Conrad Colman still in 13th place is having to fight extremely hard to make the finish line of the Vendée Globe. After being dismasted nine days ago the Kiwi skipper has seen spells of good progress under his beautifully constructed jury rig. It has proven moderately efficient upwind in good breeze, but Colman is back in light airs - on the southern edge of a high pressure ridge. He is extremely low on food, reported to have just a couple of packets of freeze dried food, some seeds which he has been germinating himself during the race, and his emergency rations. He is running on very little energy.
That means rarely switching on his computer and comms equipment. He is doing very minimal routing and weather analysis. He is generating some power from his existing solar panels and has some others. He spent Saturday trying to fix his hydrogenerator, unsuccessfully and meantime his boat is too slow for his electric motor to generate meaningful amounts of power.
Colman's morale waxes and wanes and he is appreciative of all the thousands of messages of support from around the world, but progress is complicated and hard won at the moment.
After Roura finishes Monday it looks as if Rich Wilson (Great American IV) will finish Wednesday, Didac Costa (OnePlanet OneOcean) on Thursday and Romain Attanasio (Famille Mary-Etamine du Lys) Friday. Wilson looks set to finish in 107-108 days, around 14 days faster than he completed the 2008-9 race when he finished ninth from 30 starters.
Destremau back in the North
Pieter Heerema (No Way Back) predicts a finish Monday, February 27th.

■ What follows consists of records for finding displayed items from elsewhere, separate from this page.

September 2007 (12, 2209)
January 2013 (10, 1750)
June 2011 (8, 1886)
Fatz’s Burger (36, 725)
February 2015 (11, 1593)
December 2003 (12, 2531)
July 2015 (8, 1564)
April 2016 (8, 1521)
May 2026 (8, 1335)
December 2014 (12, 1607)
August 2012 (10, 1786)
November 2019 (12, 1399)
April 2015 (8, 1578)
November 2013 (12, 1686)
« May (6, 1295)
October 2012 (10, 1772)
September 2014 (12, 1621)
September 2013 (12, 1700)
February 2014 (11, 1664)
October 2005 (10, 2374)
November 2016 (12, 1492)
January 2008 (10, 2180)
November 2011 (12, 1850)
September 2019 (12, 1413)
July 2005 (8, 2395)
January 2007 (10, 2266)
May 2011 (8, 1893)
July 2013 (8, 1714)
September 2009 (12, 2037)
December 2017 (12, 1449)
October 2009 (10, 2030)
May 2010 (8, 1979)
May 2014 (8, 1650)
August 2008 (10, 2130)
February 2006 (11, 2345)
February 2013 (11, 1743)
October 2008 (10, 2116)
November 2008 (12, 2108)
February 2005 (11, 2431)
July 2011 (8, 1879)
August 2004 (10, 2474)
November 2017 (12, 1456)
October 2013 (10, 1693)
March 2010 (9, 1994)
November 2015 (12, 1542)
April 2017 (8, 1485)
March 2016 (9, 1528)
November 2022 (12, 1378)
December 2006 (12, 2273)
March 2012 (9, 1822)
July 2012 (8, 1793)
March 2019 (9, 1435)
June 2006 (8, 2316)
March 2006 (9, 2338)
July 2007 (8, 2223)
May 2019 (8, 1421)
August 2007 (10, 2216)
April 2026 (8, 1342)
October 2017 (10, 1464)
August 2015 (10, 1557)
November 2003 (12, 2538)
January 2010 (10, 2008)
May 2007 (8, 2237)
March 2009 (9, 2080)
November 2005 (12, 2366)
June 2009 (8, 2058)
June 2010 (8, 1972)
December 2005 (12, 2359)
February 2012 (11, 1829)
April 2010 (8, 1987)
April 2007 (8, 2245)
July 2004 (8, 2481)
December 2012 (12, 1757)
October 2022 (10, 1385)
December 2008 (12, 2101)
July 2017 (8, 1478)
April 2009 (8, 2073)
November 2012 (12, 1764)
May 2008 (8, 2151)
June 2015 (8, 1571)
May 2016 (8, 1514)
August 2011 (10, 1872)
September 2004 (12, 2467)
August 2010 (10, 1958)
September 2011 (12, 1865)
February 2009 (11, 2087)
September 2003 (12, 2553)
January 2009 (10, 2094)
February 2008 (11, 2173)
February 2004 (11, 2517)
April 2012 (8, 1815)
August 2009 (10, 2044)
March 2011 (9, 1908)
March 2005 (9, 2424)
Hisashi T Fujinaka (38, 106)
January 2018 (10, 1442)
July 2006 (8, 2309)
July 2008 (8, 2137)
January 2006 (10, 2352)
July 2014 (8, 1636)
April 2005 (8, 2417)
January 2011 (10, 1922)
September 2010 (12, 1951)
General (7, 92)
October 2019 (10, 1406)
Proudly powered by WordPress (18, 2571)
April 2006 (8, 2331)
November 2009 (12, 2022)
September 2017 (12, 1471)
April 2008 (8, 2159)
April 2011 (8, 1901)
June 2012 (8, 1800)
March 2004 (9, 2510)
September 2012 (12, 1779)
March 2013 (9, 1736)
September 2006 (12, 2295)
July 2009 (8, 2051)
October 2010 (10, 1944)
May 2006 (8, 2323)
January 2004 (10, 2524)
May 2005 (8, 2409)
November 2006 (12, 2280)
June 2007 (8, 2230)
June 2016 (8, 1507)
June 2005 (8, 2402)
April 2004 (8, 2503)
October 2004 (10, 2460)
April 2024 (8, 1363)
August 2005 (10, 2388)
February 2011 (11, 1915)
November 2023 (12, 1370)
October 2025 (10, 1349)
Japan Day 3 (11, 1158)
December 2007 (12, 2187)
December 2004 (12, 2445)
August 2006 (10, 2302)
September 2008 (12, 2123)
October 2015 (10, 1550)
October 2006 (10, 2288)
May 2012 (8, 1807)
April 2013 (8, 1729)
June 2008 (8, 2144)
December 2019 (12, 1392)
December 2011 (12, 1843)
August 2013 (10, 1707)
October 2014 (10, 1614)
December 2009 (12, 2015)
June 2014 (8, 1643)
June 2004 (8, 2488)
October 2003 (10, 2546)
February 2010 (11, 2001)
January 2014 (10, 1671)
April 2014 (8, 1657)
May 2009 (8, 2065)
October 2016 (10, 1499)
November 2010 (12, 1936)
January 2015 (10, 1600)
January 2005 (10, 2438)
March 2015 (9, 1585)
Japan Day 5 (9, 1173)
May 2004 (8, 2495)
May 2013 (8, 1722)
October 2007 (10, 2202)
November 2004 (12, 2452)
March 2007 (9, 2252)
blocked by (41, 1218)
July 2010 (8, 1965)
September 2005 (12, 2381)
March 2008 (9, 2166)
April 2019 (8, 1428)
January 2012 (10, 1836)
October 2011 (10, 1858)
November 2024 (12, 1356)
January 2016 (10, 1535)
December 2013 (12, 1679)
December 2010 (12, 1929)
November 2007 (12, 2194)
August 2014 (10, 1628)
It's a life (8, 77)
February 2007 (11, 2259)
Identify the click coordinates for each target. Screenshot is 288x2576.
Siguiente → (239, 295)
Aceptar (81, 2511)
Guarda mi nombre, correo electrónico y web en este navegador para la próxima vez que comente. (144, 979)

The Dutchman would complete his personal dream racing round the world solo and non-stop aboard a IMOCA of the latest generation equipped with foils. If he succeeds, five foilers out of seven at the start will complete this Vendée Globe (only Morgan Lagravière and Sébastien Josse have had to give up).
Sébastien Destremau (TechnoFirst-faceOcean) crossed the equator this morning after 104 days and 20 hours of racing. He is still caught up in the Doldrums and 3200 miles from Les Sables d'Olonne.